# new "composite" wood for decks, etc.?



## judiebug (Sep 20, 2005)

One of my neighbors was telling me she heard about a new "composite" wood that's supposed to be ideal for decks, patios, etc..  Problem is, she can't remember what the name of it is.  Has anyone heard of this and know the name and more about it?

TIA!

Judiebug


----------



## decorchallenged (Sep 21, 2005)

I know Lowe's has a version of it.  I glanced at it this weekend.  It looks great, but it cost quite a bit more than wood.  How long does a deck with pressure treated wood last if it has been sealed properly?  Is it worth the price difference?


----------



## judiebug (Sep 22, 2005)

You raise a really good point.  That's one of the things I'm looking into.  I know I wouldn't want to spend a lot of money needlessly.  I'm looking to find out how long that composite wood would last vs. pressure treated and then the maintenance aspect of it.  How often does pressure treated wood need to be re-treated, if ever?  And if it does, how much would it cost?


----------



## fixitright (Sep 23, 2005)

I think you should be able to get information on the "life expectancy/maintenance" of the pressure treated lumber as well as the composite.  You may also want to try looking it up here on the web for more info..


----------



## Bill (Sep 25, 2005)

i have seen at least ten different types of man made decking.  some are better than others.  there are also more than ten types of wood.  the appearance and lastability and cost are all factors that need to be addressed when you choose your deck.  good luck!


----------



## FirTrader (Sep 25, 2005)

TREX and Millenium are the two I see the most of.  Trex is a mixture of wood and vinyl, Millenium just vynyl I believe.  Besides being utterly water and bug proof, there is no advantage to these products over treated wood, for the most part.  If you put a treated deck together, and put some linseed oil or something like that on it once every 3 years, it'll outlast you.  

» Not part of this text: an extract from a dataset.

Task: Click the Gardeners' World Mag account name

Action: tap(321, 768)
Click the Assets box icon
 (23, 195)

The vinyl composites are super expensive, and they get awful hot in the sun - like forget going barefoot on the deck - it'll burn the soles off your feet.

All in all, I build a lot more treated decks than I do composite.  I do used composites in non-structural rot proofing applications, but that's another issue.

As you can tell, I'm not a particularly big fan of these products in general.  They are too expensive, too hot, too flexible, and not particularly attractive in my opinion (we joke in the industry that trex comes in "not-quite-purple" and "not-quite-grey".)


----------



## shadebuilder (Nov 29, 2005)

I would have to agree with FurTrader.  We are from time to time requested to use Trex but I much prefer natural treated wood.


----------



## BillsCatz (Dec 4, 2005)

I've installed miles of both PT and composite decking in New England.  The upside of composite decking is that it doesn't require oiling or staining every few years, in fact it doesn't require anything except a cleaning now and then.  It also doesn't split or crack over time, nor does it warp as long as the joist spacing is 16" O/C or less.  The better brands also come in several colors. The downside is that it costs about 30% more than PT.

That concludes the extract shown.